* **ACTIVITY A**: According to the Koretski profile, what role did Koretski take on after moving to Ironi Nir Ramat Hasharon in 2004?
* **ACTIVITY B**: Please copy the Koretski profile from "- Place of birth: Ramat" up to and including "Apps / (Gls)".

═══ SOURCE PASSAGE

Personal information
- Full name: Menahem Koretski
- Date of birth: 4 April 1974 (age 52)
- Place of birth: Ramat HaSharon, Israel
- Position: Goalkeeper

Team information
- Current team: Israel Women (coach)

Youth career
- Shimshon Tel Aviv

Senior career*
- Years: Team / Apps / (Gls)
- 1991–1994: Shimshon Tel Aviv
- 1994–2000: Beitar Tel Aviv
- 2000–2002: Maccabi Netanya / 15 / (0)
- 2002–2004: Bnei Yehuda / 0 / (0)
- 2004–2010: Ironi Nir Ramat HaSharon / 144 / (0)

Managerial career
- 2011: Ironi Nir Ramat HaSharon (caretaker)
- 2012: Ironi Nir Ramat HaSharon (caretaker)
- 2012–2013: Ironi Nir Ramat HaSharon (joint with Benny Tabak)
- 2013–2014: Hapoel Ra'anana
- 2014–2015: Beitar Jerusalem
- 2015–2016: Hapoel Petah Tikva
- 2016: Maccabi Netanya
- 2016: Ironi Nir Ramat HaSharon
- 2017: Hapoel Tel Aviv
- 2017–2019: Hapoel Ra'anana
- 2020: Hapoel Rishon LeZion
- 2021–2022: Hapoel Hadera
- 2022: Ironi Kiryat Shmona
- 2023: Hapoel Hadera
- 2024: Hapoel Ramat Gan
- 2024–2025: Hapoel Acre
- 2025: Bnei Sakhnin
- 2026–: Israel Women

= Meni Koretski =

Israeli footballer and manager

Menahem Koretski (מני קורצקי; born 4 April 1974) is an Israeli football manager and former players.

== Club career ==
Koretski began his playing career as a goalkeeper in the youth setup of Shimshon Tel Aviv, and later transferred to Beitar Tel Aviv. In 2000, Koretski moved to Maccabi Netanya and played as a second goalkeeper. He was also the second goalkeeper in Bnei Yehuda. In 2004, Koretski moved to Ironi Nir Ramat Hasharon, and for the first time in his career he got an active role and became the captain and the first goalkeeper of Ramat Hasharon. In 2010, he retired from professional football.

══════
═══ DATASET EXTRACT

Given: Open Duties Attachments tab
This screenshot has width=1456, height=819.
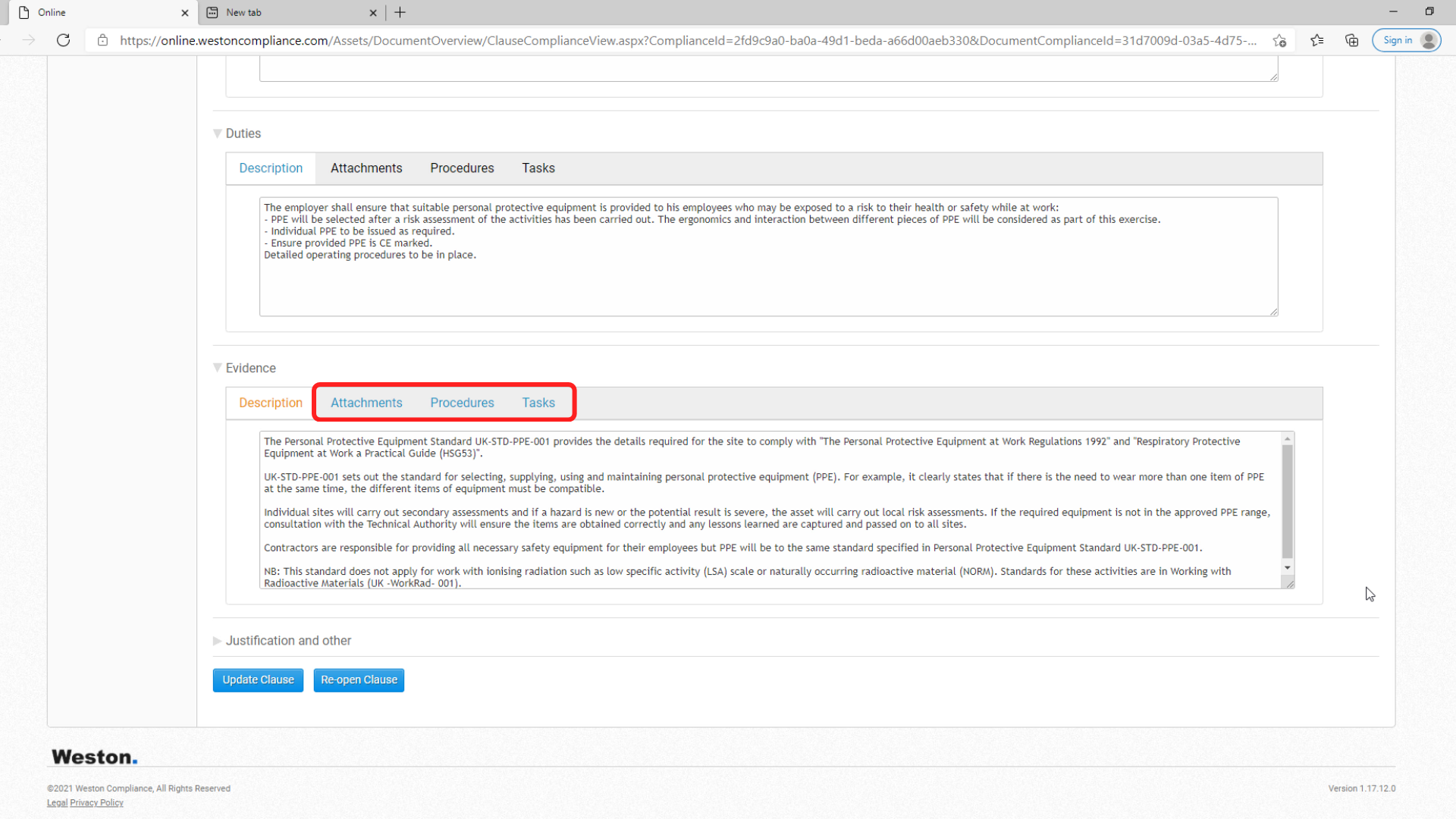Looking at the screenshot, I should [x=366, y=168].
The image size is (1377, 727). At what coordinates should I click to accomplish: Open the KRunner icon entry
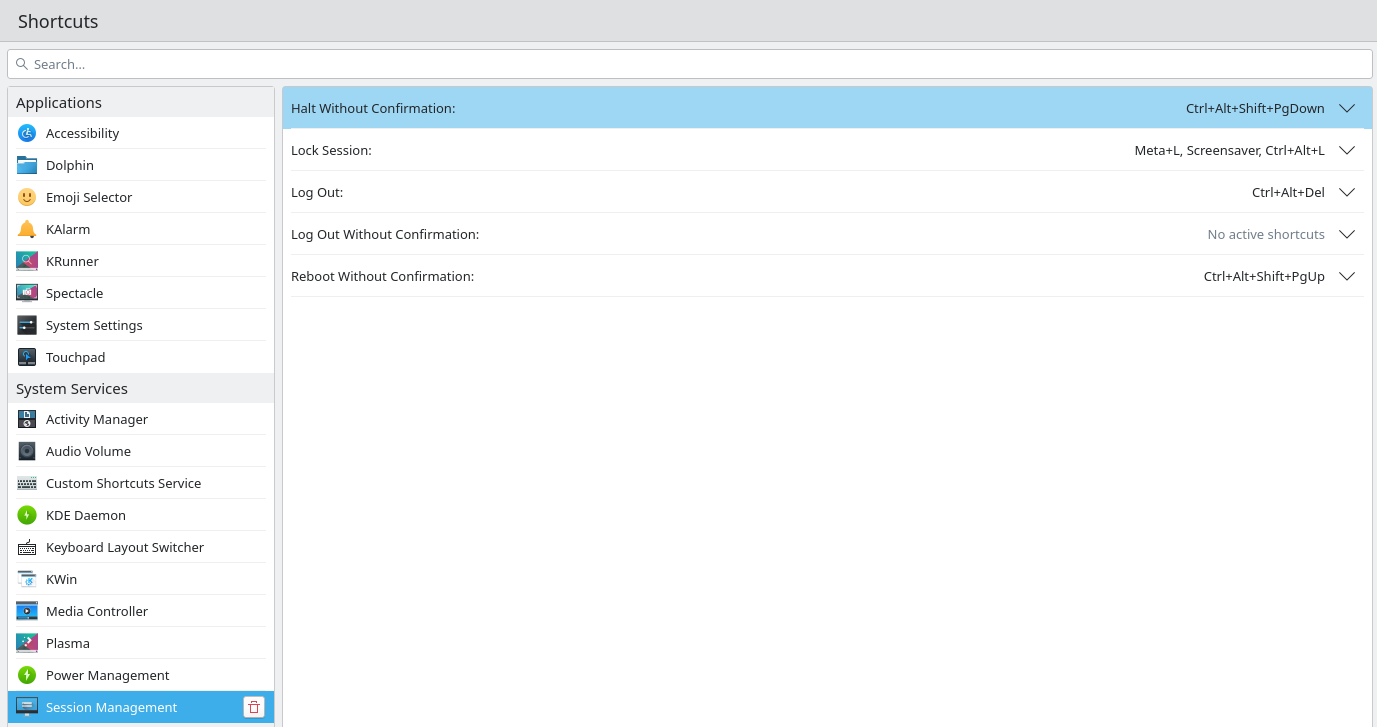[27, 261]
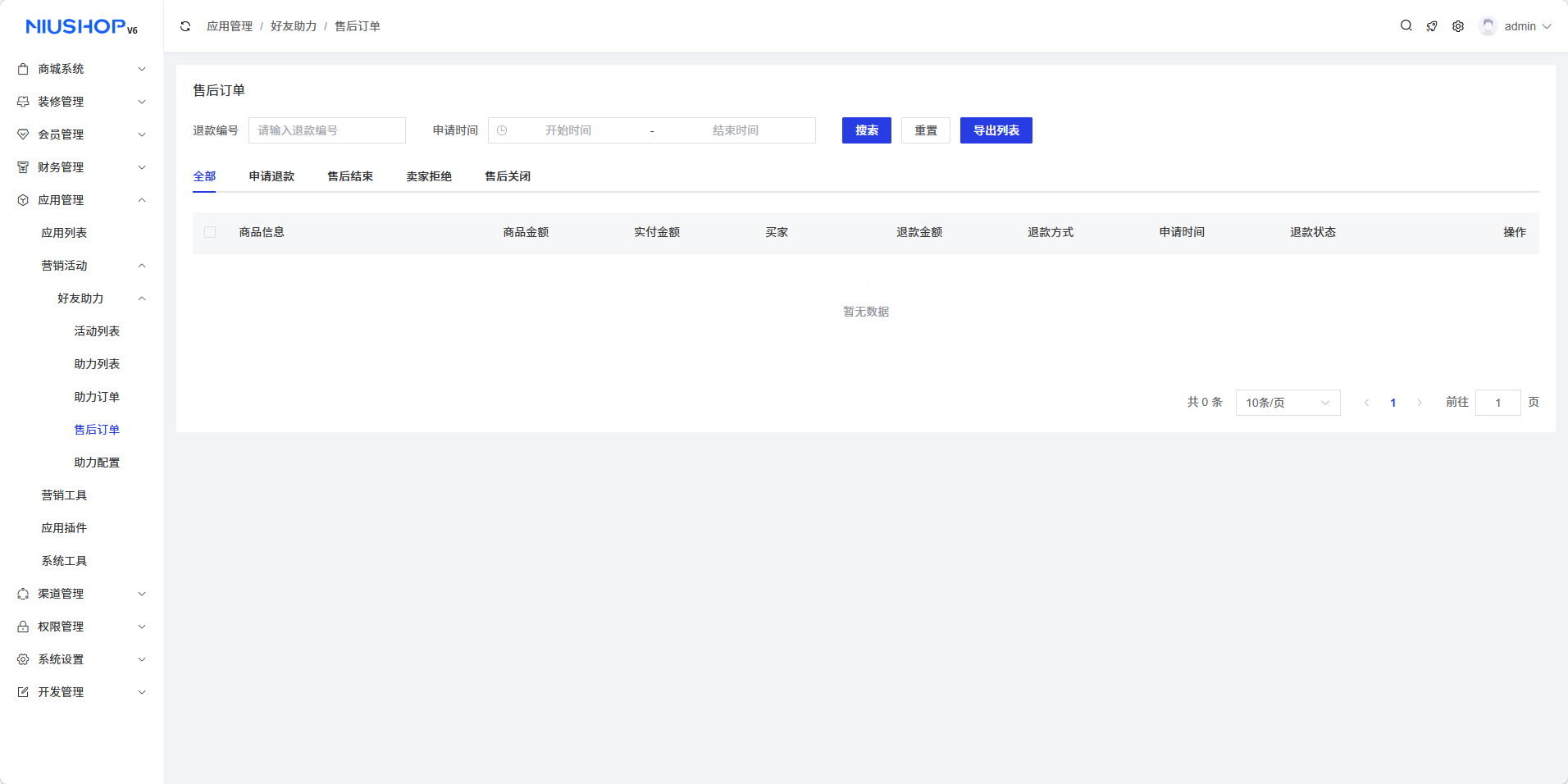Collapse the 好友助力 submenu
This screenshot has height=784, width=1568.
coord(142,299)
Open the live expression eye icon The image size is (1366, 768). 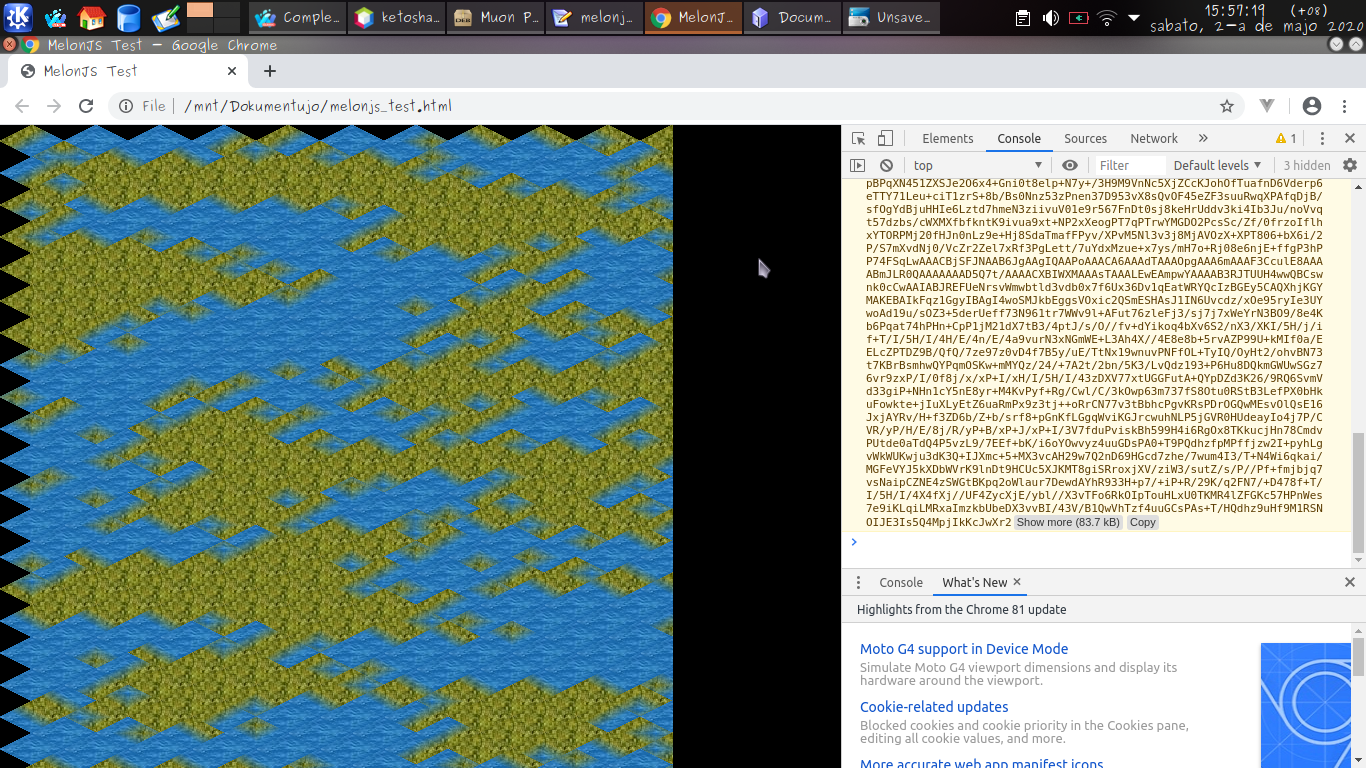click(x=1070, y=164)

══════
═══ DATASET EXTRACT

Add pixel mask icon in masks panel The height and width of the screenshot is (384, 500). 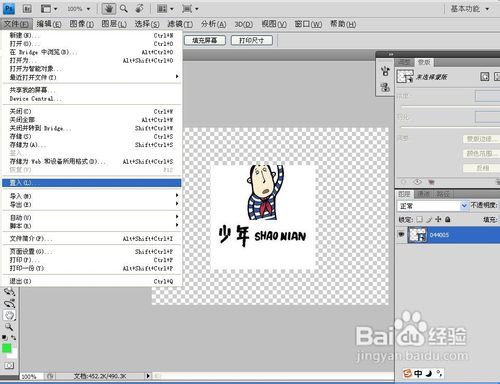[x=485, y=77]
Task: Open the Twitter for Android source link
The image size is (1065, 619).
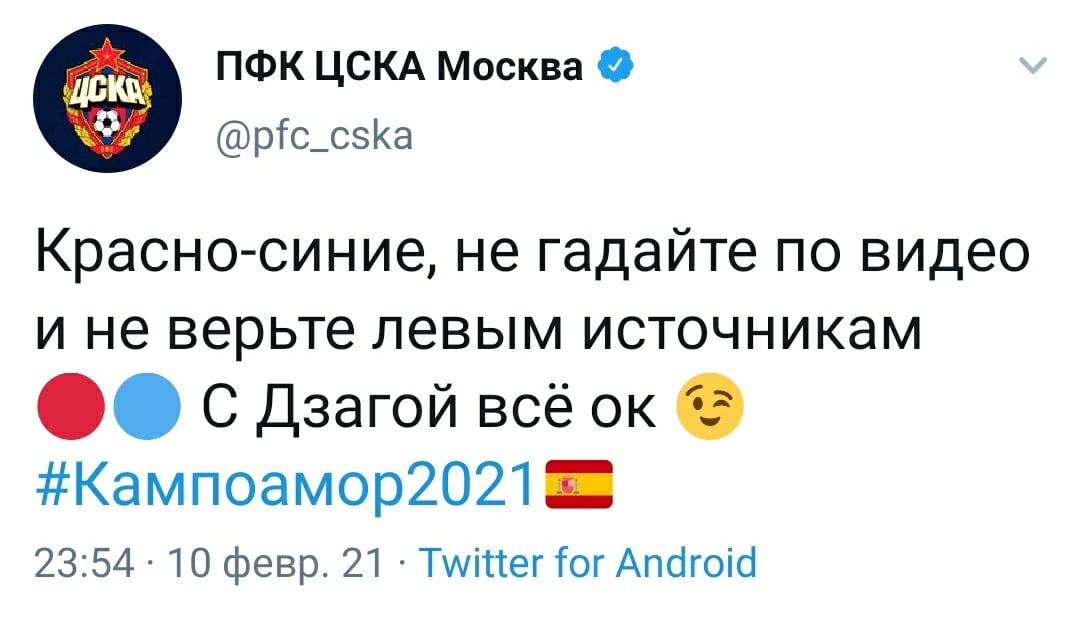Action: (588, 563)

══════

* **ANSWER A**: He became the captain and first goalkeeper of Ramat Hasharon.

* **ANSWER B**:
- Place of birth: Ramat HaSharon, Israel
- Position: Goalkeeper

Team information
- Current team: Israel Women (coach)

Youth career
- Shimshon Tel Aviv

Senior career*
- Years: Team / Apps / (Gls)